▸ Input records:
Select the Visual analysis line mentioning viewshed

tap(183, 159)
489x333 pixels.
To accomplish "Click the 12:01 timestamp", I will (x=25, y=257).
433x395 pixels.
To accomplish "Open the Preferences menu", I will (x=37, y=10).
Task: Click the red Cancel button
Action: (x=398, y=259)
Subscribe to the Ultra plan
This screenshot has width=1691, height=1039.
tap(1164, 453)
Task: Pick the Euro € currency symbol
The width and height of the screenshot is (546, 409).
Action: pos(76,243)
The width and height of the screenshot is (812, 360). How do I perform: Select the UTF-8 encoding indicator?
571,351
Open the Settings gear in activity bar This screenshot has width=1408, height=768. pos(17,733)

---

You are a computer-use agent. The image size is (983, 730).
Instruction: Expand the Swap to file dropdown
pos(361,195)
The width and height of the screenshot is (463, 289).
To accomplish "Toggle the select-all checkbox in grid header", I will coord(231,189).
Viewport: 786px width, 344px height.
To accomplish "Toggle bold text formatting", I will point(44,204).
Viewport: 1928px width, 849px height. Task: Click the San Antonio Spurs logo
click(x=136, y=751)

* * *

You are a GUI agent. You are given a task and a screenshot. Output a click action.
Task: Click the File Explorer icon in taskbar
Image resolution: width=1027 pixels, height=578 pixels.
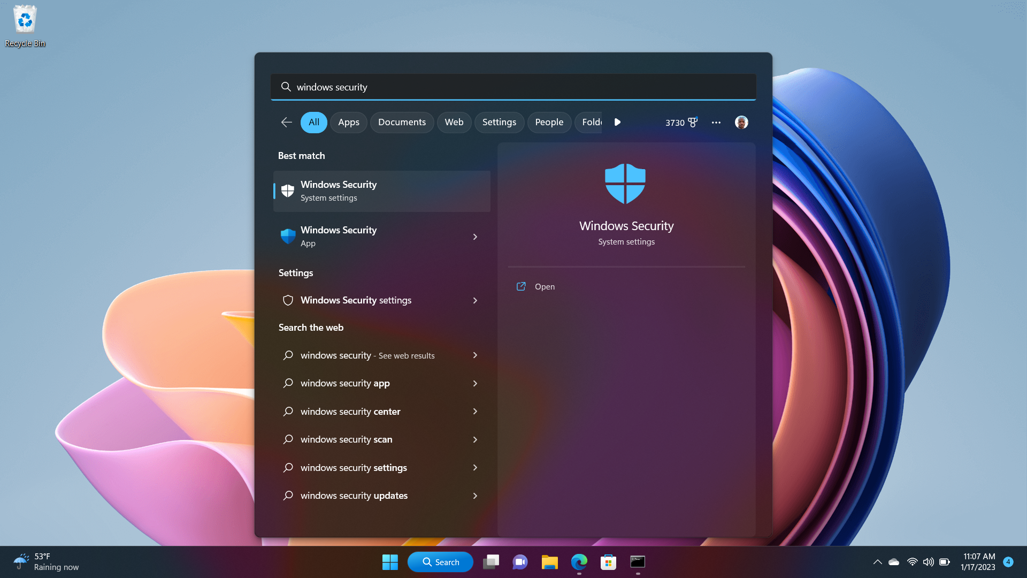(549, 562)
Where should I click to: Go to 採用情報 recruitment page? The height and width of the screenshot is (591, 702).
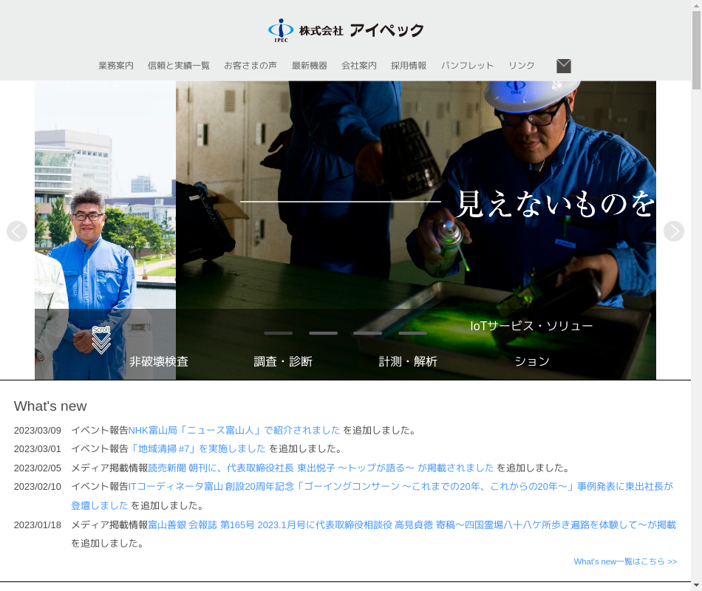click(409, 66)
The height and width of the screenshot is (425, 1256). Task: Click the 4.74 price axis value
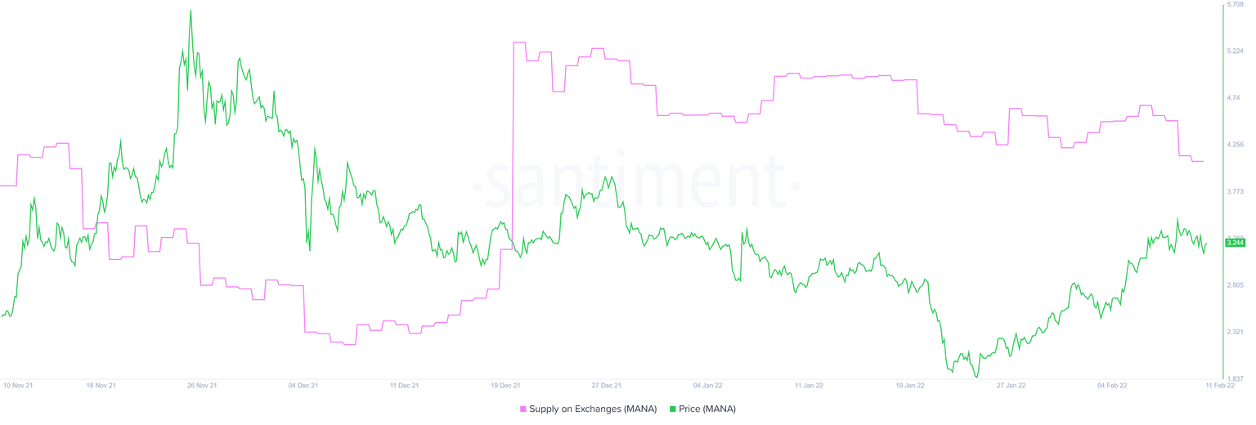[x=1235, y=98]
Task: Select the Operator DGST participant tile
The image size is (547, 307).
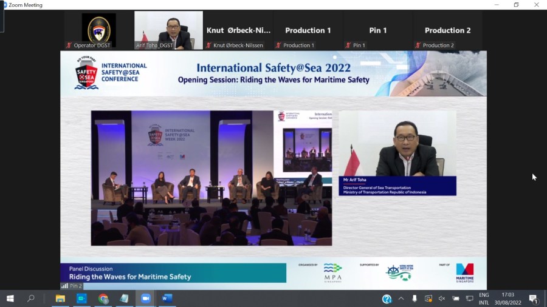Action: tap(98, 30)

▸ About this task:
The required answer is the run of lines above, starting at the line with "Task: Pick the Euro € currency symbol" and ending at the line with "Open the Settings", reproduced exactly with both ends.

▸ Solution to the exercise:
Task: Pick the Euro € currency symbol
The width and height of the screenshot is (546, 409).
Action: pos(76,243)
The width and height of the screenshot is (812, 360). How do I perform: Select the UTF-8 encoding indicator?
571,351
Open the Settings gear in activity bar This screenshot has width=1408, height=768. pos(17,733)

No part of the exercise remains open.